Reproduce the material verbatim, from the line with "241/388 (434, 1298)" to the line with "[button] (153, 463)", both included.
──────── Exercise materials ────────
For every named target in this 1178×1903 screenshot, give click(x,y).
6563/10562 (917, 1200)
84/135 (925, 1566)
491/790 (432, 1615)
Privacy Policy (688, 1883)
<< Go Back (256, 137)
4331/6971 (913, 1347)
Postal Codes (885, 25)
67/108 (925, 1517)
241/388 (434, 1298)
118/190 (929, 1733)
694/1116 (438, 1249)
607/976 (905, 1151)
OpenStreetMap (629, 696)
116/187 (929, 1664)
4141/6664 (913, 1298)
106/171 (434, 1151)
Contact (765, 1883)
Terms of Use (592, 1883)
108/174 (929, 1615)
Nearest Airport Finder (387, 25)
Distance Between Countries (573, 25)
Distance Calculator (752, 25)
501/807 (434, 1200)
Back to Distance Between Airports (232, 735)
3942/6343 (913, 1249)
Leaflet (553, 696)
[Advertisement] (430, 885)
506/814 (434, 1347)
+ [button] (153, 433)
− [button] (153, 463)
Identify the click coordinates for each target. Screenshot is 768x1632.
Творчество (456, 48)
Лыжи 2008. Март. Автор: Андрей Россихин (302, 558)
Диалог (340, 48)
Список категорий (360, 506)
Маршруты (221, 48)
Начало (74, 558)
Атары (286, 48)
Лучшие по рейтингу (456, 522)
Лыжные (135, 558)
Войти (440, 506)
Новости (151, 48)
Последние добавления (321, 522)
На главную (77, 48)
────────
──────── Exercise materials ────────
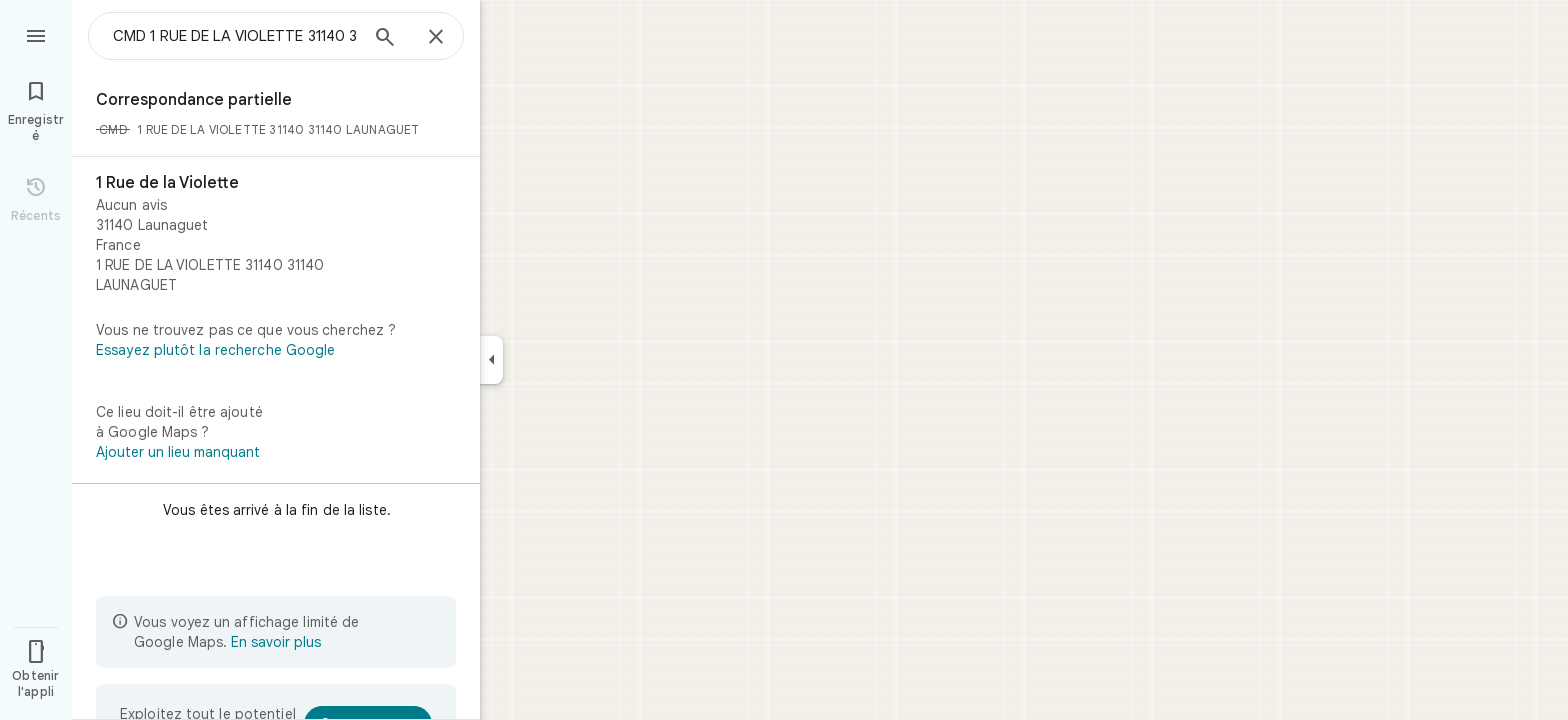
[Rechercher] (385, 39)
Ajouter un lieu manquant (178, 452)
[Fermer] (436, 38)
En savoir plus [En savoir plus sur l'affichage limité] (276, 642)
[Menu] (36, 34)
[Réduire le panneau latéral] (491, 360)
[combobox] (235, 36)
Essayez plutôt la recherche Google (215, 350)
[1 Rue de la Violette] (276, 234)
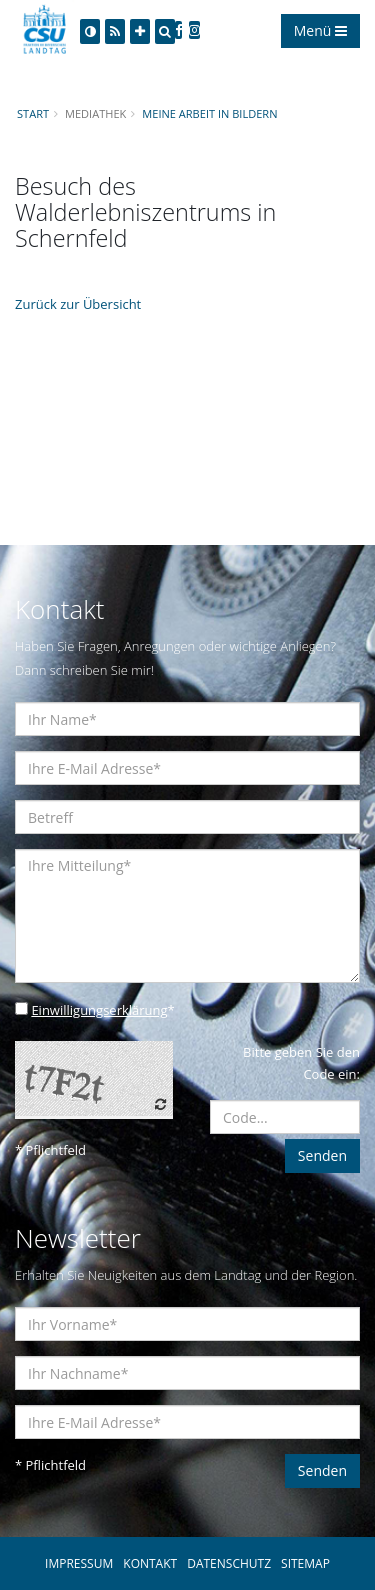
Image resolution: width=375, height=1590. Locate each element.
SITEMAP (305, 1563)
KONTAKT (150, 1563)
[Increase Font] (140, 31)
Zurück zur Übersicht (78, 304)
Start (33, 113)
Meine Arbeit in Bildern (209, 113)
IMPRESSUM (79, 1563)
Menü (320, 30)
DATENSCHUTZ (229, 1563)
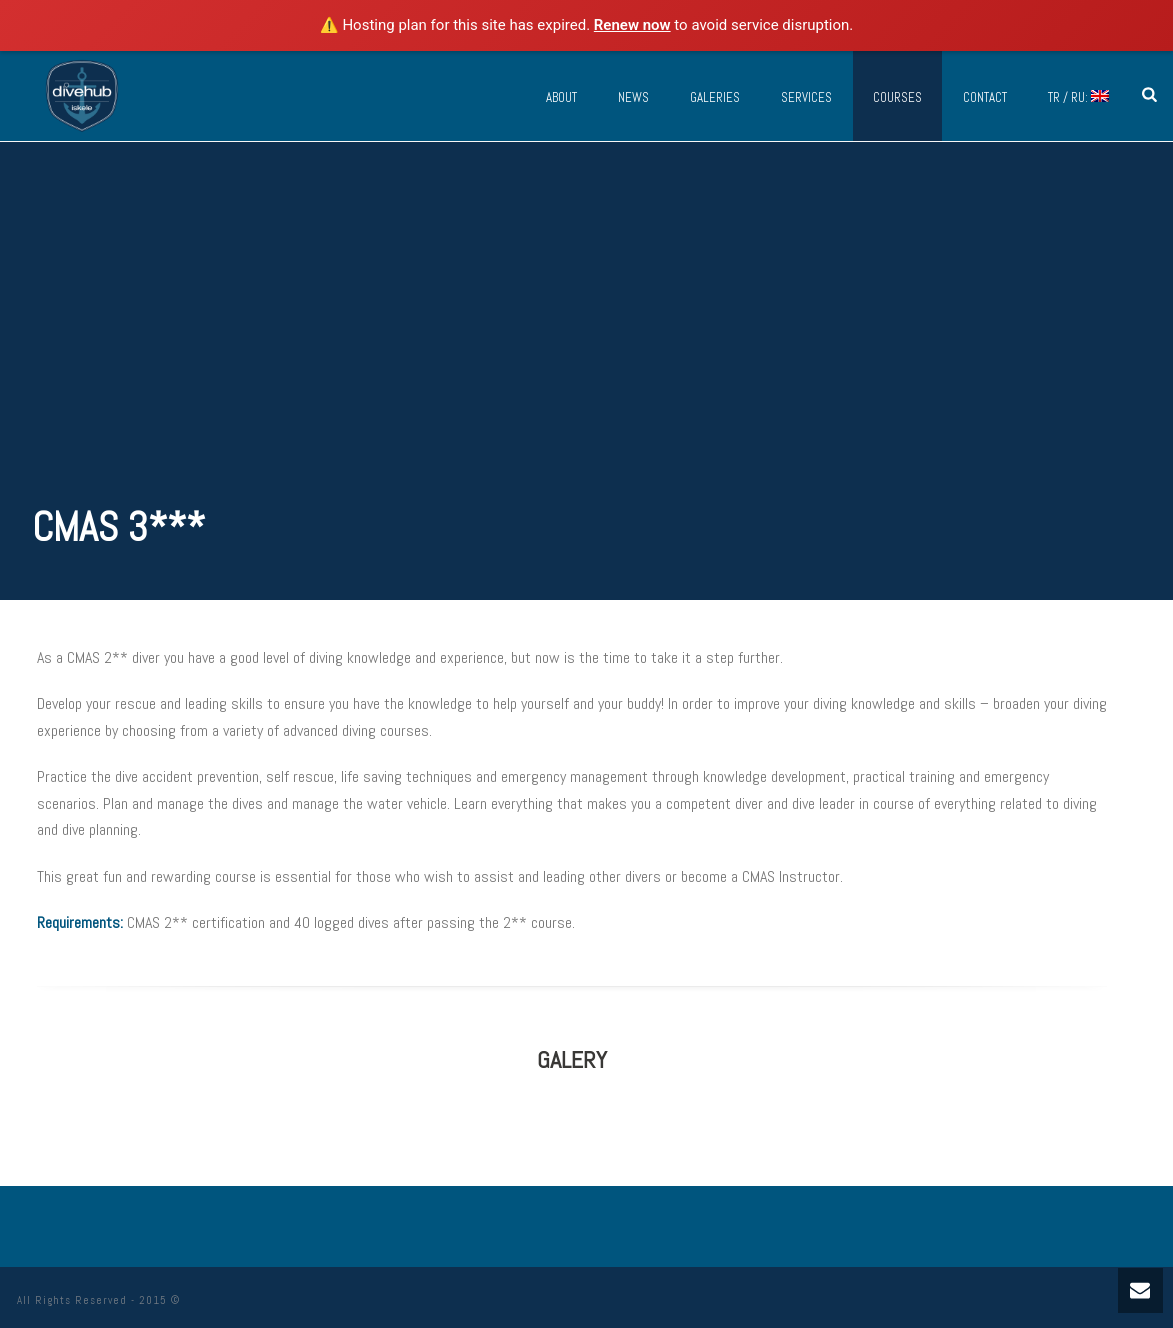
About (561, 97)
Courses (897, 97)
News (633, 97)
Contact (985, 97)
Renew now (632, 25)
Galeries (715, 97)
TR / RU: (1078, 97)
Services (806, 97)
────────
──────── Exercise materials ────────
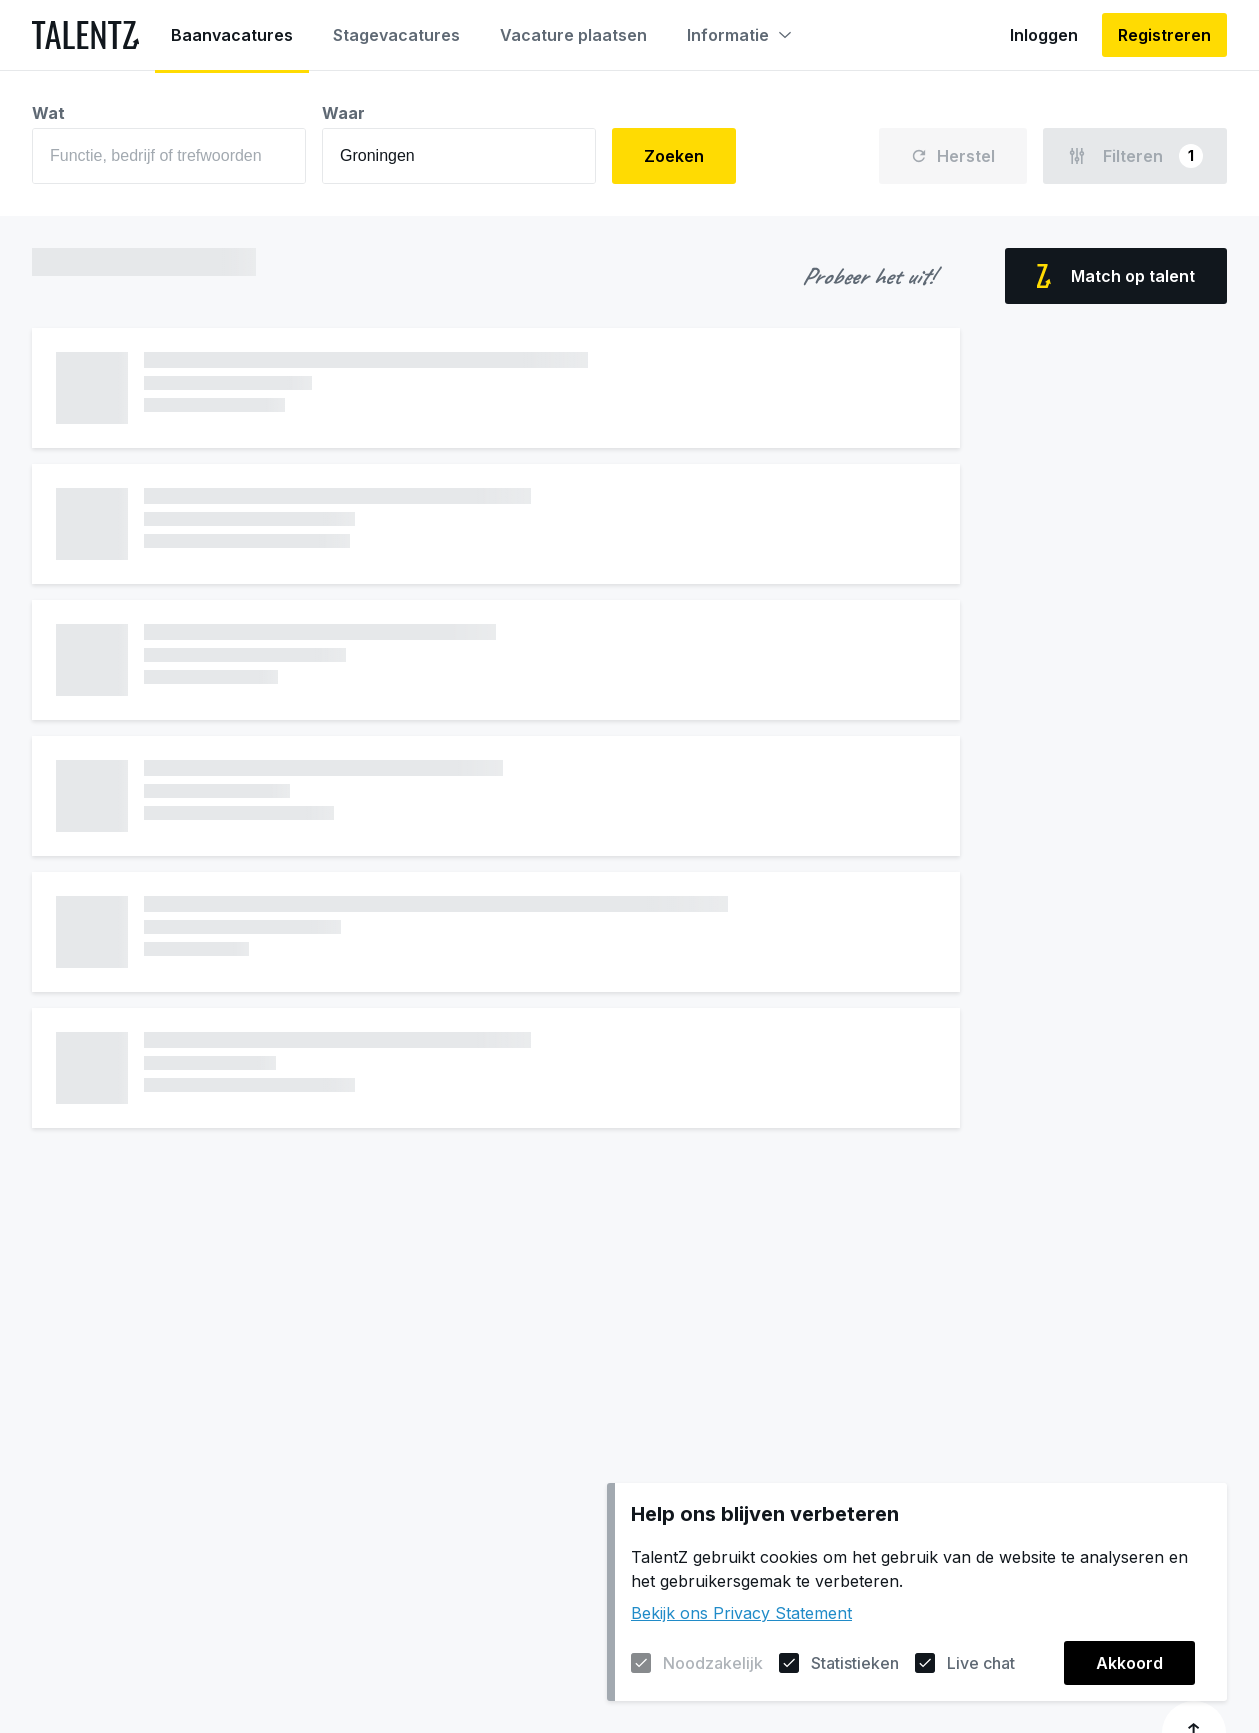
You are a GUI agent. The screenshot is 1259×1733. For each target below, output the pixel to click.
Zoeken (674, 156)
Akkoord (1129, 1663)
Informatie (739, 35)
────────
_Solution to the exercise_.
241/388 (434, 1298)
118/190 (929, 1733)
694/1116 (438, 1249)
607/976 (905, 1151)
OpenStreetMap (629, 696)
116/187 (929, 1664)
4141/6664 (913, 1298)
106/171 (434, 1151)
Contact (765, 1883)
Terms of Use (592, 1883)
108/174 (929, 1615)
Nearest Airport Finder (387, 25)
Distance Between Countries (573, 25)
Distance Calculator (752, 25)
501/807 (434, 1200)
Back to Distance Between Airports (232, 735)
3942/6343 (913, 1249)
Leaflet (553, 696)
[Advertisement] (430, 885)
506/814 (434, 1347)
+ [button] (153, 433)
− [button] (153, 463)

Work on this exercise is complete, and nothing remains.